Abstract
Several SARS-CoV-2 variants of concern have independently acquired some of the same Spike protein mutations - notably E484K, N501Y, S477N, and K417T - associated with increased viral transmission and/or reduced sensitivity to neutralization by antibodies. Repeated evolution of the same mutations, particularly in variants that are now rapidly spreading in various regions of the world, suggests a fitness advantage. Mutations at position P681 in Spike – possibly affecting viral transmission - have also evolved multiple times, including in two variants of concern. Here, we describe three variants circulating in New York State that have independently acquired a P681H mutation and the different trajectories they have taken. While one variant rose to high prevalence since later summer 2020 it appears to be in decline. The other two variants were more recently detected in New York and harbor additional Spike mutations that might be cause for continued monitoring. The latter two P681H variants have shown moderate increases in prevalence but ultimately all might be subject to the same fate as more competitive variants come to dominate the scene.
Introduction
New York State has served as a bellwether during the SARS-CoV-2 pandemic in the United States (US).
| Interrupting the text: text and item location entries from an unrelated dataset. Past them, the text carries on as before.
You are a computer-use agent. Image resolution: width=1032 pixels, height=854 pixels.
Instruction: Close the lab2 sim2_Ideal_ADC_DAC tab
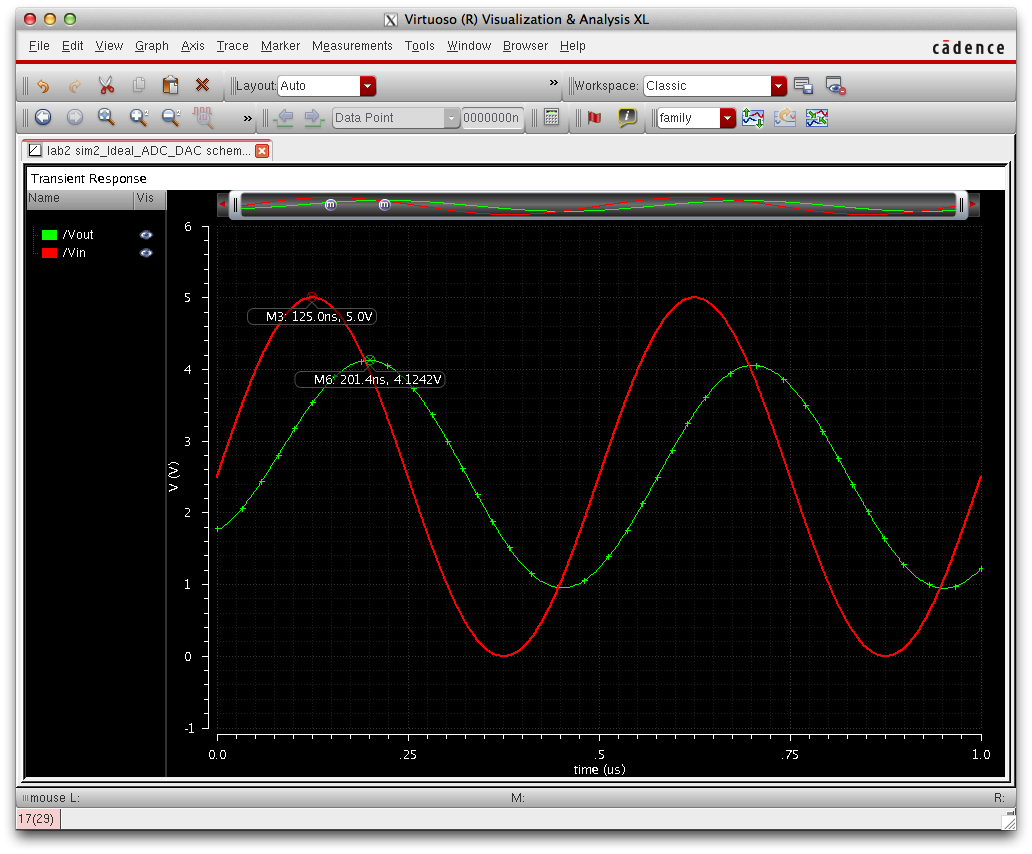point(262,151)
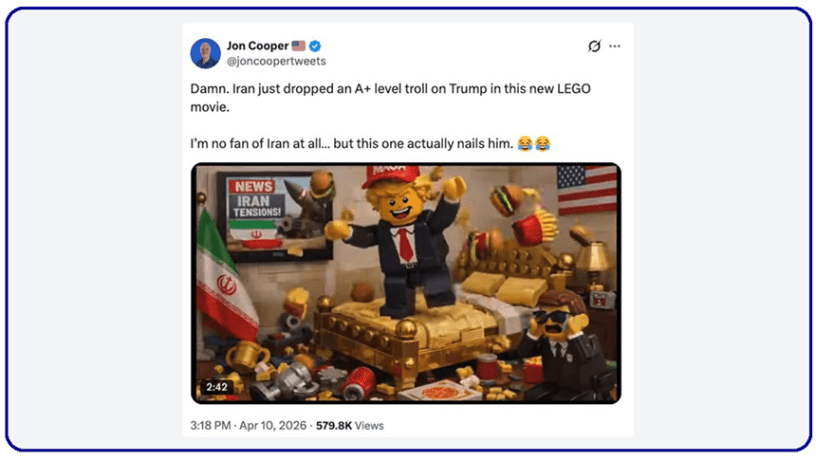Click the American flag inside the video
Image resolution: width=816 pixels, height=460 pixels.
(x=586, y=189)
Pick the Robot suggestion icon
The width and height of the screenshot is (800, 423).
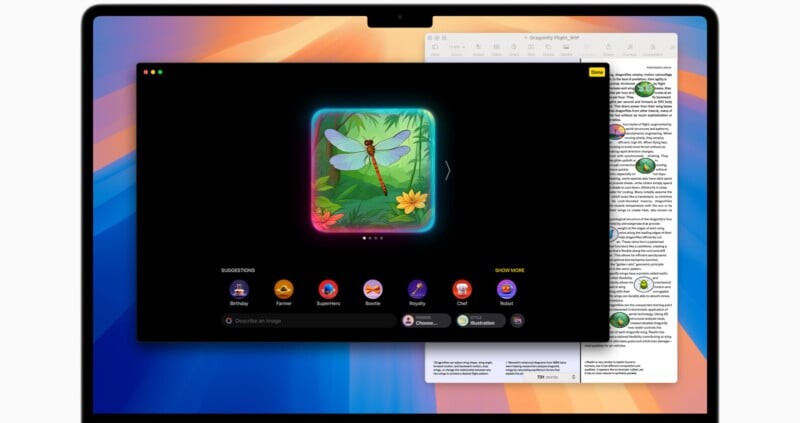click(x=507, y=289)
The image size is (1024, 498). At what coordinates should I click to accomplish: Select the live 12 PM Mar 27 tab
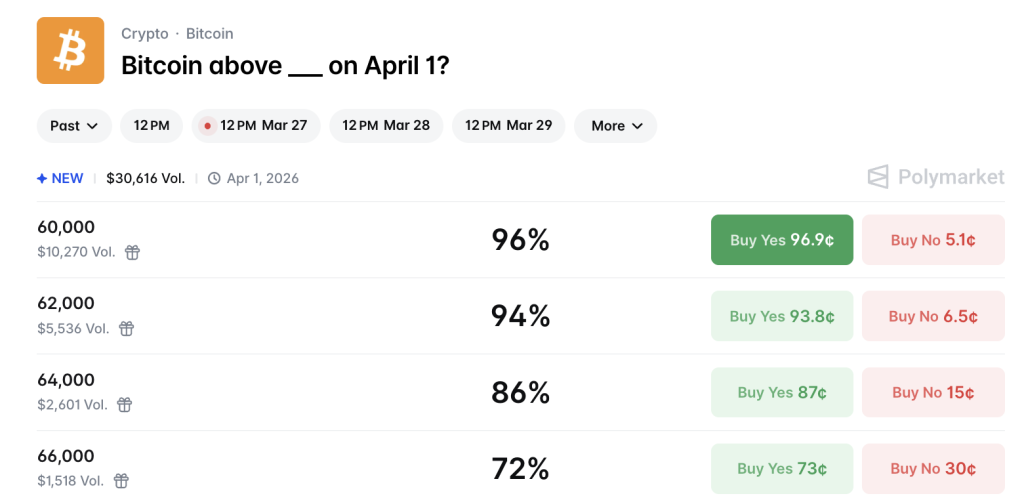pos(256,126)
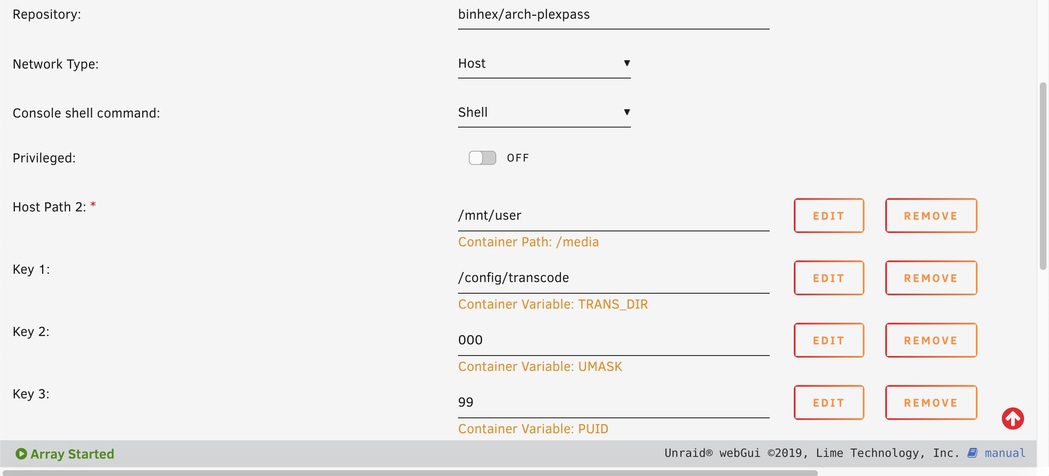Open the Network Type dropdown
This screenshot has width=1049, height=476.
(x=543, y=64)
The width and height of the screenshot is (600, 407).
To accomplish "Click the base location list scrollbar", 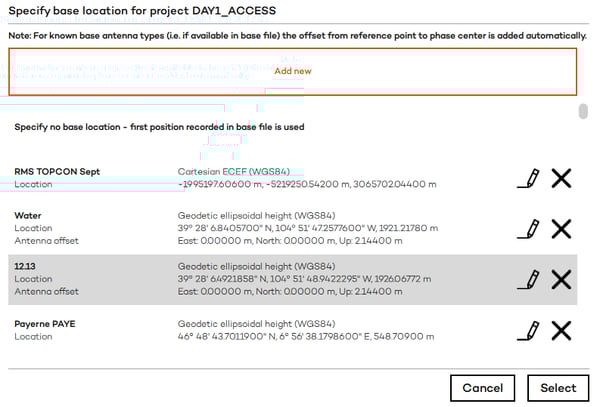I will [x=583, y=112].
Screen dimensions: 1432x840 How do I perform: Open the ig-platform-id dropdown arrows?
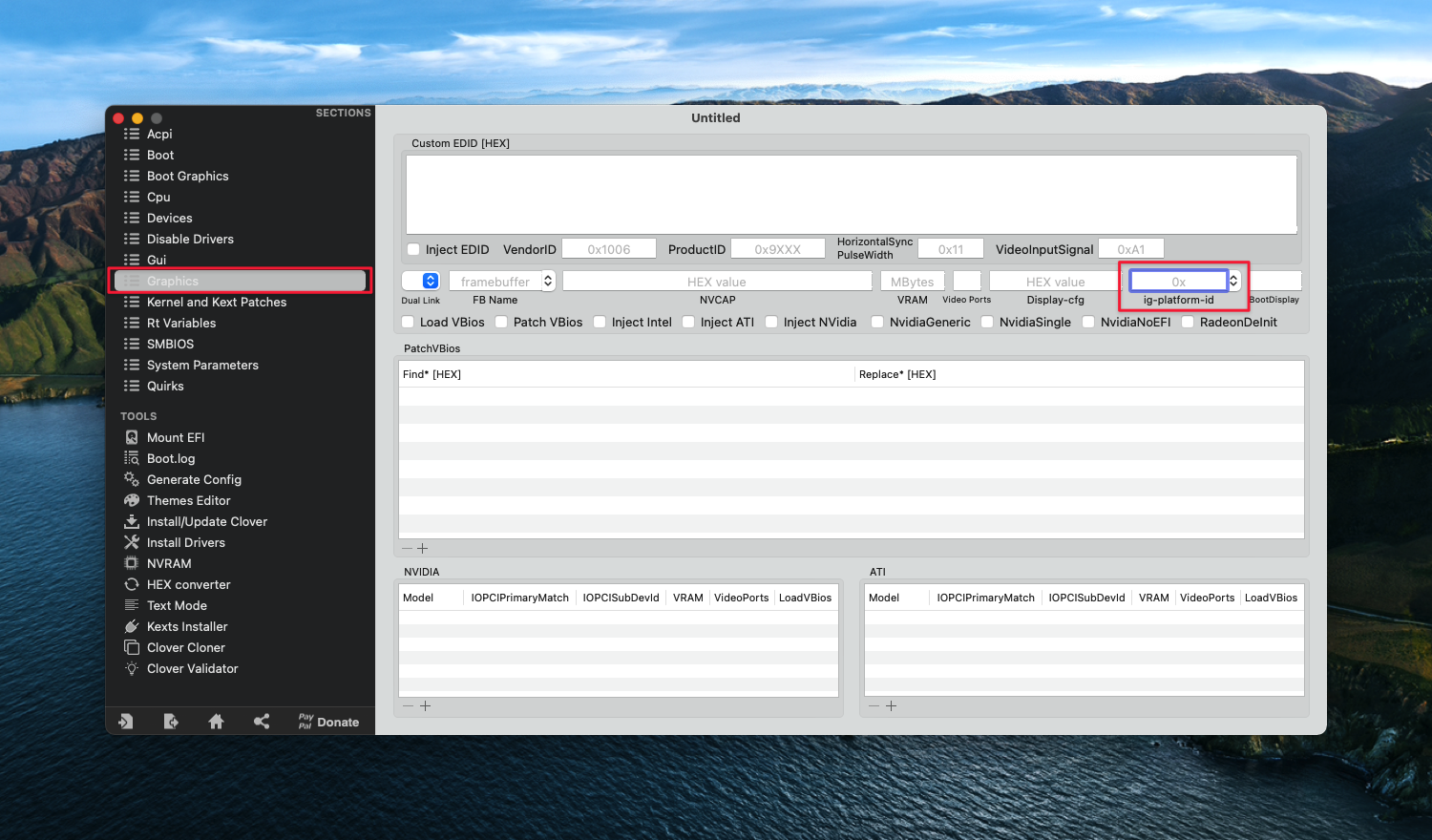[x=1233, y=281]
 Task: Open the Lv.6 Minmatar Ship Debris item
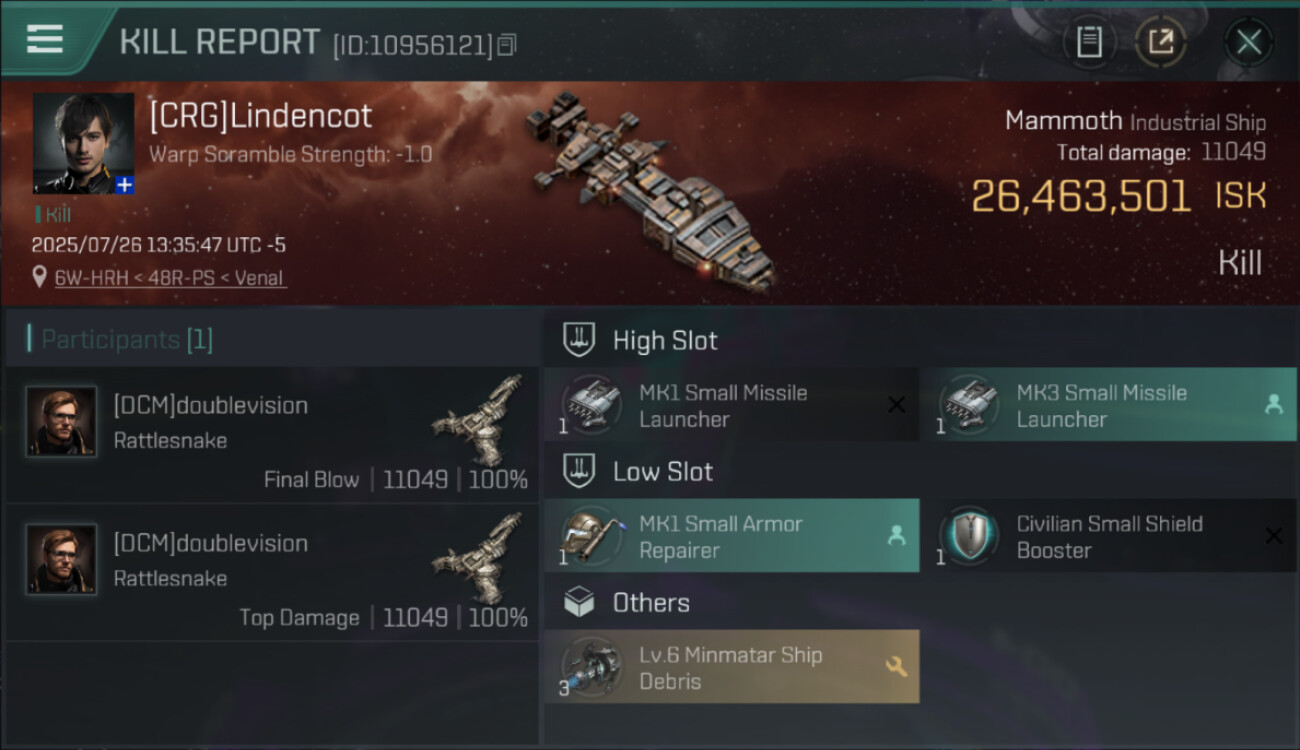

It was the initial epicenter of the pandemic in the US, highlighting both the effects of delayed containment efforts and successful mitigation strategies (Rosenberg et al. 2020; Lasek-Nesselquist, Singh, et al. 2021; Maurano et al. 2020; Gonzalez-Reiche et al. 2020). An outbreak in Westchester County led to the widespread distribution of the 20C clade, demonstrating the rapidity with which SARS-CoV-2 could spread through a community and beyond (Lasek-Nesselquist, Singh, et al. 2021; Deng et al. 2020; Zhang et al. 2020; Gonzalez-Reiche et al. 2020). New York was also one of the first to identify the presence of the B.1.1.7 variant in the US (associated with 40-70% increased growth rate; (Volz et al. 2021) and possibly 30% increased mortality rate; Iacobucci 2021), serving as both a source and a sink for this variant of concern (Alpert et al. 2021). Recently, the number of B.1.526 variants harboring Spike E484K or S477N mutations (possibly enabling increased transmission and/or evasion of monoclonal antibodies) were identified as rapidly growing within the state (Annavajhala et al. 2021; Lasek-Nesselquist, Lapierre, et al. 2021; West et al. 2021), underscoring the need for fortified surveillance efforts.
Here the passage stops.